▶ **Written problem 1**: List the names of the speakers whose words are labeled in the Profit First excerpt.
▶ **Written problem 2**: In the Profit First excerpt, what formula does David Richter say accountants and bookkeepers use?
▶ **Written problem 3**: Pick up the Profit First conversation after its final sentence and carry it forward.

So that's why I believe in Profit First, because it's not just that story but multiple stories of clients where we've been working with for a while and they've seen changes in their business and changes in their life too.
Jaren: Yeah, it's just really interesting David, because we all pursue business and we all pursue real estate so that it actually elevates our lifestyle and makes things enjoyable and good. But for so many real estate investors out there, they might, on the surface, look like they're doing a bunch of volume. Like they might be doing a lot of deals or they might have even a lot of revenue coming in, but I know that there were months where I've had tens of thousands of dollars come in and go right back out. It's a very different thing behind closed doors to have money coming in and actually knowing what to do once that money is there and how having the skill set, because it really is a skillset to tell your money where to go and what to do and to line up properly so that it actually adds value to your life.
I tell people a lot, we have a coaching program here at REtipster and I have a section where I talk about Profit First and I recommend the books that literally everybody comes in through the coaching program. And I tell them that what they're paying for in the coaching program is learning the skill set that's required for one side of the coin of success. And that's the activity to do the thing that generates revenue. And that's a part of it. If you're a land investor, you've got to know how to buy and sell land and run due diligence and deal with title companies and sellers and all that. That's one side of the coin.
But the other side of the coin that not a lot of people talk about is the business financial management side. And I really feel like when I got ahold of Profit First, that was the missing ingredient that was like, “Oh, okay, this is how the whole entity structuring thing works. And this is how I'm supposed to manage the revenue and tell it what to do.” Obviously, I'm very excited that you're here. Because I really love this subject and it's really near and dear to my heart just because of how much it's impacted me personally.
Seth: Before we get much further into this. So, if somebody is listening to this, they have no idea what Profit First is. They hear all this ra-ra stories and all this stuff. They're like, “Okay, I don't get it.” Can you just give us like a really high-level idea what is this? What are we talking about? Is this like an envelope system for business? Or can you give us a couple-minute overview of how this all works?
David Richter: Sure. Yeah. The actual practical behind it is like an envelope-type system. But before that, it's a mindset where in the typical mindset of an accountant or bookkeeper like the numbers people are, sales minus expenses equals profit. That's the formula that everyone uses and that's what entrepreneurs grew up on. They see their parents or they see other entrepreneurs like, yeah, that makes sense. I make a sale. I pay what I have to. And if there's profit left over, maybe at the end of the year, I can celebrate that I actually have some profit there. Or my accountant is going to tell me I have profit, but I have no idea where it actually is.

▶ **Material shown**:

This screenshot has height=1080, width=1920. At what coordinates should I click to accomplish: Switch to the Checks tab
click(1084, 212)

---

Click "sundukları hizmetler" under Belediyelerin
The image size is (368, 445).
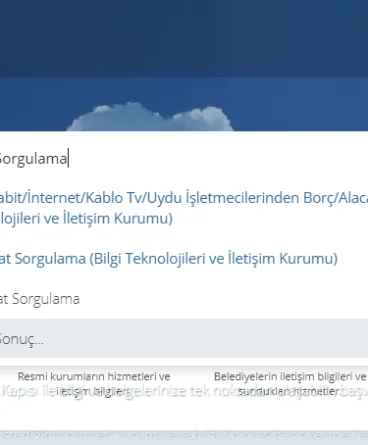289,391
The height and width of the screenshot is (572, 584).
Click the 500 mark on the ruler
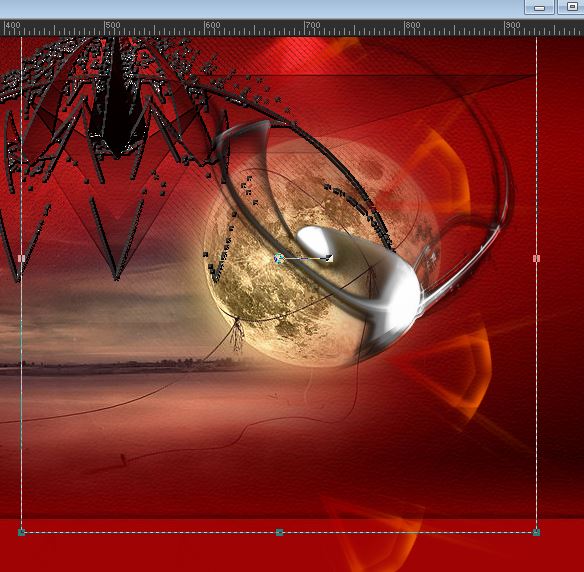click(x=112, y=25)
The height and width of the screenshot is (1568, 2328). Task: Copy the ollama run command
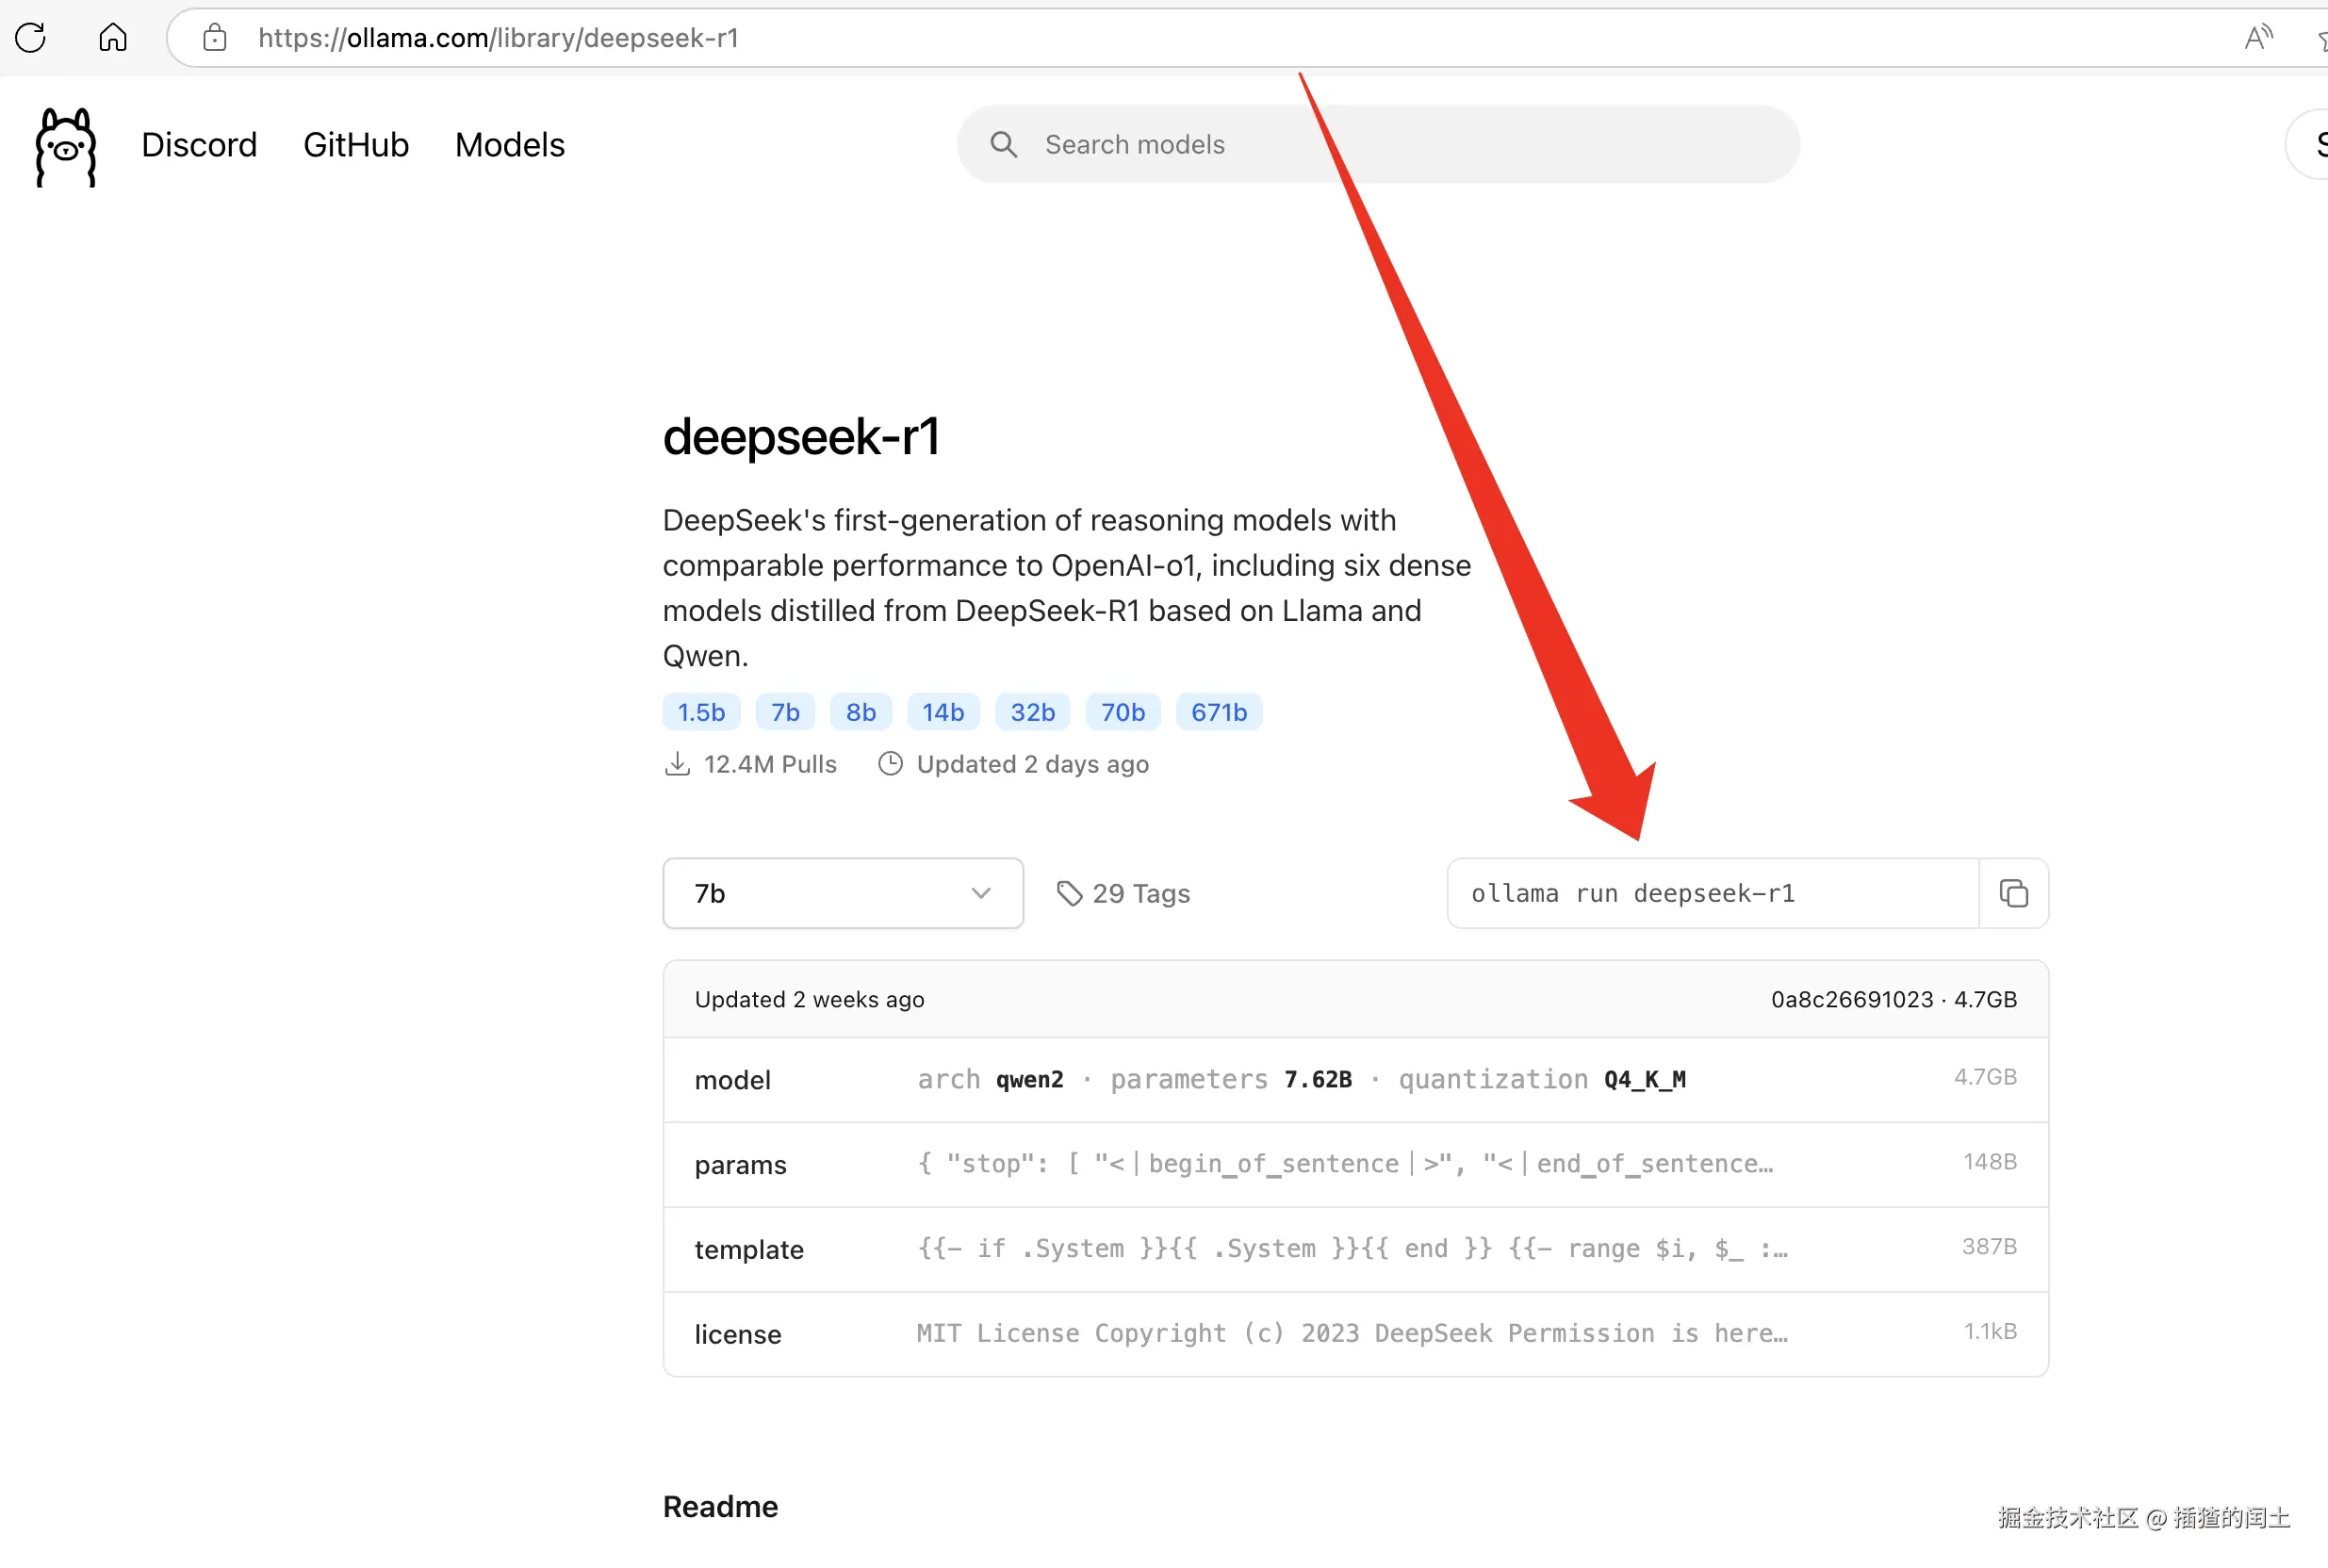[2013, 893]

▶ **Exercise answer 1**: Jaren, Seth, David Richter

▶ **Exercise answer 2**: Sales minus expenses equals profit.

▶ **Exercise answer 3**:
And the Profit First mindset flips that formula around just being two variables there. So, it's sales minus profit equals expenses. So, I have a sale. I sell the property, I sell that land and then I go and take the Profit First to make sure we're healthy. And then my company has to live off of what's left over. So, making sure that you are healthy first and making sure that you're getting exactly what you need from your company.
So, it's breaking that mindset of I've got to pay everyone else first before I pay myself before the company is profitable. And it's switching that around and saying, “I'm going to make profit on habit, and not an event that happens at the end of the year—hopefully—in my life.” It's taking profitability into everything.
Then the practical steps behind it are a match between the envelope system and Robert Kiyosaki's “Pay Yourself First” and The “Richest Man in Babylon,” like all these things that we've heard before. Here are the practical steps behind it of setting up physical bank accounts designated for your profit, for paying yourself, for the owner's tax, like to make sure your taxes are taken care of. Those three accounts, the property account, the owner's compensation, and the owner's tax are three accounts I would set up right away.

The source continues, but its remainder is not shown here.